INCHEON, South Korea — Rescuers found the burned bodies Wednesday of two islanders killed in a North Korean artillery attack — the first civilian deaths from a skirmish that marked a dramatic escalation of tensions between the rival Koreas.
The barrage on the tiny island of Yeonpyeong in the western waters near the Koreas' maritime border also killed two South Korean marines and wounded 18 others Tuesday in what U.N. Secretary-General Ban Ki-moon called one of the "gravest incidents" since the Korean War.
As South Korean troops remained on high alert and buildings continued to burn, exhausted evacuees streamed into the port city of Incheon after spending the night in underground shelters, embracing tearful family members and telling harrowing tales of destruction.
President Barack Obama underlined Washington's pledge to "stand shoulder to shoulder" with Seoul and called upon China to restrain ally North Korea.
The U.S. stations more than 28,000 troops in South Korea to guard against North Korean aggression, a legacy of the bitter three-year conflict that ended in a truce, not a peace treaty, in 1953. Seoul and Washington reaffirmed plans to stage joint military exercises later this week in the Yellow Sea, just 70 miles (110 kilometers) south of Yeonpyeong island. The White House said the USS George Washington aircraft carrier would head to Korean waters to take part.
In Pyongyang, residents boasted that the exchange showed off their military's strength and ability to counter South Korean aggression.
"I think this time our military demonstrated to the whole world that it doesn't make empty talk," Ri Pong Suk told TV news agency APTN in the North Korean capital.
China — North Korea's closet ally and its largest supplier of aid — said late Wednesday it was "highly concerned" about the exchange and urged restraint.
China "feels pain and regret about an incident causing deaths and property losses and is worried about the developments," Foreign Ministry spokesman Hong Lei said in a statement. "We have always maintained that the relevant parties should, through dialogue and consultation, resolve disputes by peaceful means."
Artillery and gunfire break out sporadically along the land and maritime borders dividing the two Koreas, and have erupted in deadly exchanges four times since 1999.
And in March, North Korea was accused of launching a torpedo that sank a South Korean warship, the Cheonan, killing 46 sailors.
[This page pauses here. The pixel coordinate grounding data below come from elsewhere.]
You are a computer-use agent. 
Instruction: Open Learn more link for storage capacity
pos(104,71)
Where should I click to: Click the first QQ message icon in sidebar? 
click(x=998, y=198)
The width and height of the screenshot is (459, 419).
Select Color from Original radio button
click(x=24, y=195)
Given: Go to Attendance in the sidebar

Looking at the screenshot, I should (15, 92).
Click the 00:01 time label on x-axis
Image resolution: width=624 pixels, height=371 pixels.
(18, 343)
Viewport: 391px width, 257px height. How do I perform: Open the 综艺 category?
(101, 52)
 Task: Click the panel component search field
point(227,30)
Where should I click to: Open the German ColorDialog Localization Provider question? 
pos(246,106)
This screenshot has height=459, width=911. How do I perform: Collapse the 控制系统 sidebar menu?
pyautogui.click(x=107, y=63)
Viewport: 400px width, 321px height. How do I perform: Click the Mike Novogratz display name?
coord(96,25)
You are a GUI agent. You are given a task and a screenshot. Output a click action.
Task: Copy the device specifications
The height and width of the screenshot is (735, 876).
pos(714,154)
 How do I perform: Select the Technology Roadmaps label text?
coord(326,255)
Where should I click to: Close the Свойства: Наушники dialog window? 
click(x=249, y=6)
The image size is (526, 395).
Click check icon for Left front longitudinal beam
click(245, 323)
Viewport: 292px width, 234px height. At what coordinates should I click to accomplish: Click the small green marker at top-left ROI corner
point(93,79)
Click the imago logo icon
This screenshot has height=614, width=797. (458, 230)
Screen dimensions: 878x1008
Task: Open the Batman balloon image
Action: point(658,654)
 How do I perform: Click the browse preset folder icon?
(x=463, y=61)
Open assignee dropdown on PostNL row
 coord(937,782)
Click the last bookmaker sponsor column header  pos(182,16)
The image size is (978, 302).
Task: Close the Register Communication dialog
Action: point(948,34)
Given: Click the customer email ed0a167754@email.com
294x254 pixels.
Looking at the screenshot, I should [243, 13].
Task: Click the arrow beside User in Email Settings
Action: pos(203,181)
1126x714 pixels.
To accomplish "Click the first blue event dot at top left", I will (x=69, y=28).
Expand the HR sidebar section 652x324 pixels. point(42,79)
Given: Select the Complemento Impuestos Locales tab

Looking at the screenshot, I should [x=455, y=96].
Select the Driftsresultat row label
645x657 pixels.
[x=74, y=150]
Seoul considers it the worst military attack on the country since the war, but Pyongyang has denied responsibility.
The North's most notorious act of terrorism was the 1987 bombing of a South Korean airliner that claimed 115 lives. And in 1996, a group of North Korean spies slipped ashore from a submarine and killed three civilians and a South Korean army private while roaming the countryside for weeks.
However, Tuesday's shower of artillery was the first to strike a civilian population. The bodies of two men, believed in their 60s, were pulled out from a destroyed construction site Wednesday, the coast guard said.
South Koreans see the killing of civilians as taking the confrontation to a new level, one analyst said.
"It's clearly a line for people, and crossing that line puts it in a different category," said John Delury, an assistant professor at Seoul's Yonsei University Graduate School of International Studies. "People here are feeling very conflicted, outrage and sorrow."
Yeonpyeong island, famous for its crabs, still looked like a war zone Wednesday, with burned-out buildings still smoldering, windows smashed and shattered, and huge craters from shells pockmarking homes, footage aired by YTN television showed.
One of the main targets was a supermarket that once housed the office of a military intelligence agency, local official Choi Chul-young told The Associated Press by telephone from the island.